Records drawn from a dataset:
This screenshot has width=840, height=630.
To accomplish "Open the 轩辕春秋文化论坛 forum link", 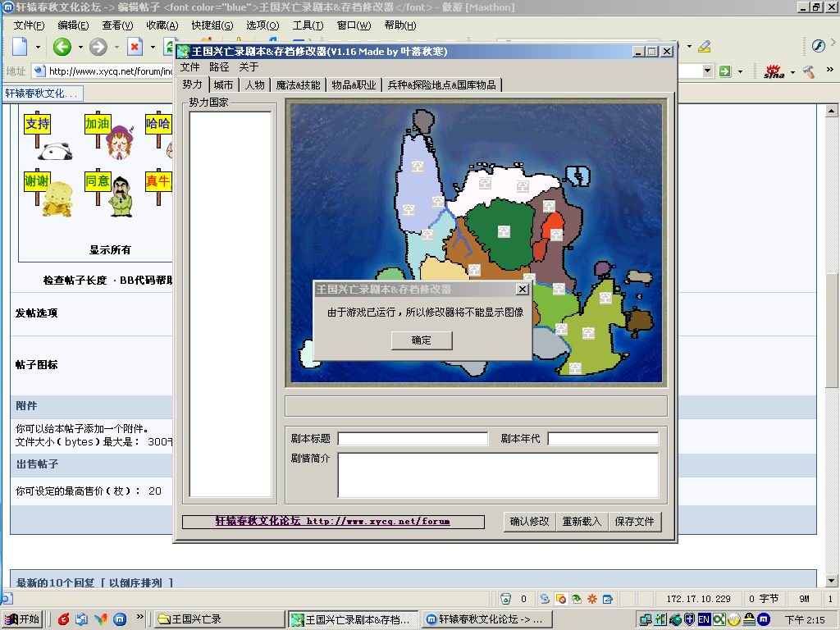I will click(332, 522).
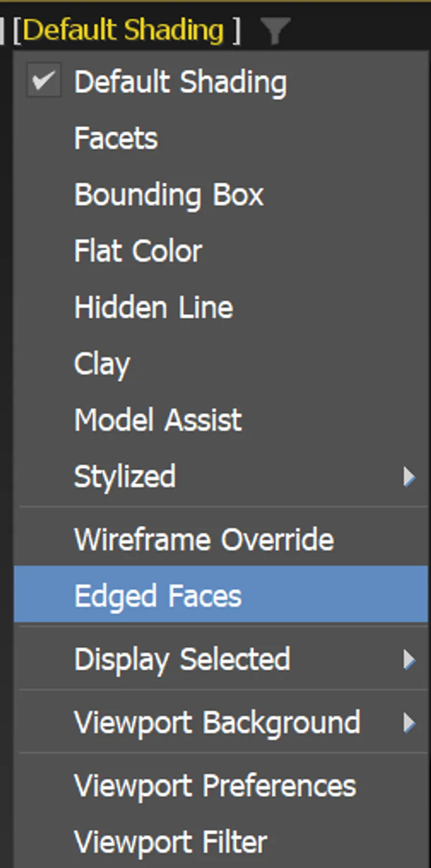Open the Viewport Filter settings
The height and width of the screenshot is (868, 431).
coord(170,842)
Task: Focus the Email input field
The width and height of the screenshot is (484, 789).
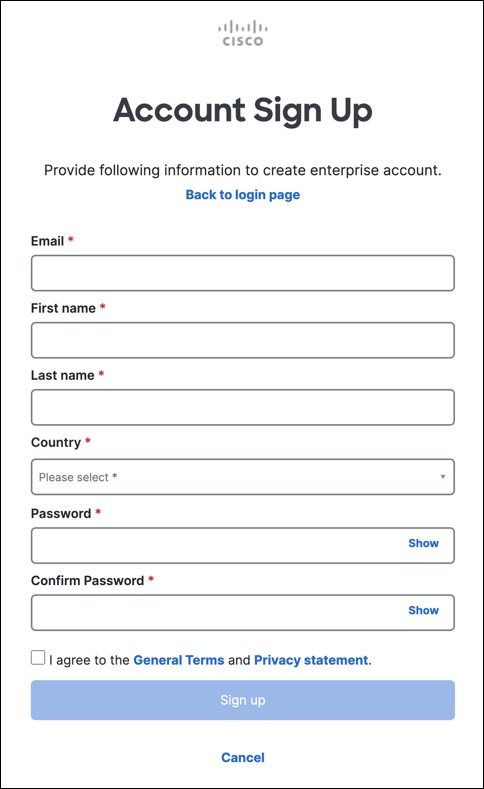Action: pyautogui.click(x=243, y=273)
--
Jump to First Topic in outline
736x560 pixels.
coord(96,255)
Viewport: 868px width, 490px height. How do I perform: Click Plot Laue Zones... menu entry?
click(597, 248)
...
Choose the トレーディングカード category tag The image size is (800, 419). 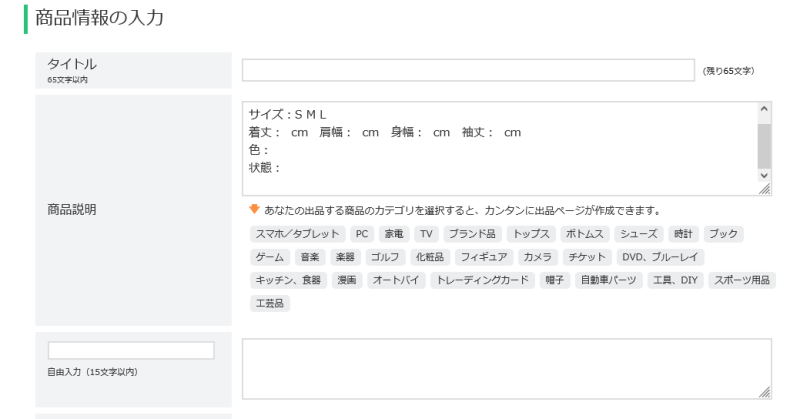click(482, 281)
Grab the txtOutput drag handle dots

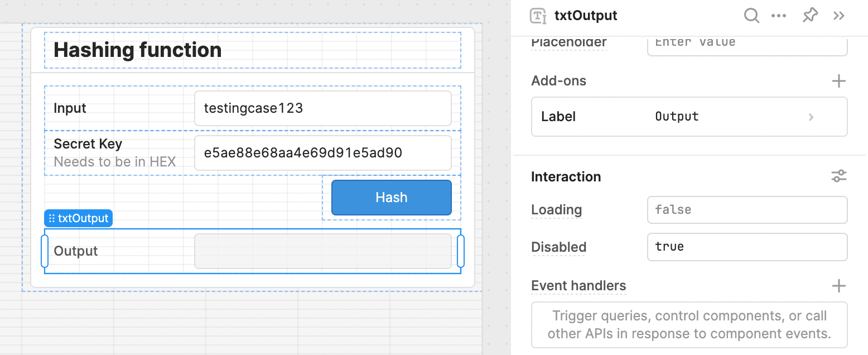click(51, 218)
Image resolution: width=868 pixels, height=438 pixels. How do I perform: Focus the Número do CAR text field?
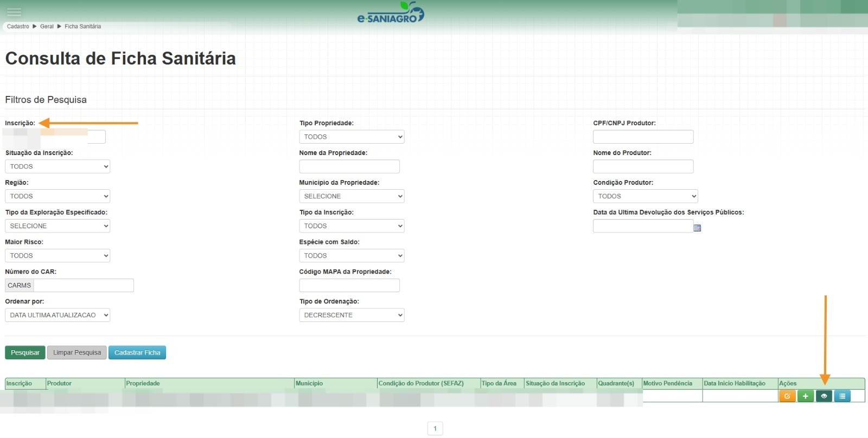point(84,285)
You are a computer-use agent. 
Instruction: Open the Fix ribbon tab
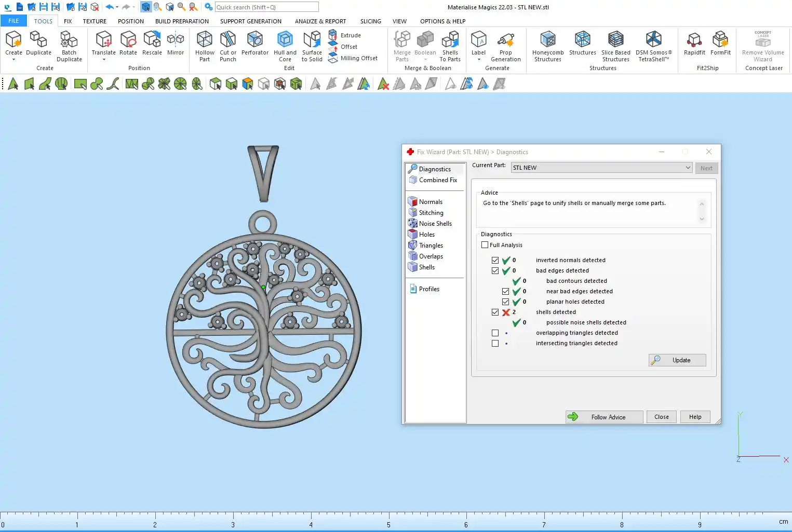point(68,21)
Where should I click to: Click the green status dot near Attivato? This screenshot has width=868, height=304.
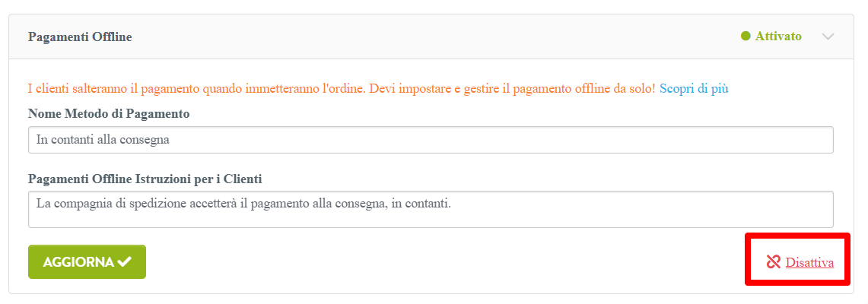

:: WORK INSTRUCTIONS ::
Look above for the line with "You are a computer-use agent." and the line with "Where should I". Copy them and every line between, exactly, but no pictures.

:: FINISHED EXERCISE ::
You are a computer-use agent. 
Instruction: Open the Fix ribbon tab
point(68,21)
Where should I click to: Click the green status dot near Attivato? This screenshot has width=868, height=304.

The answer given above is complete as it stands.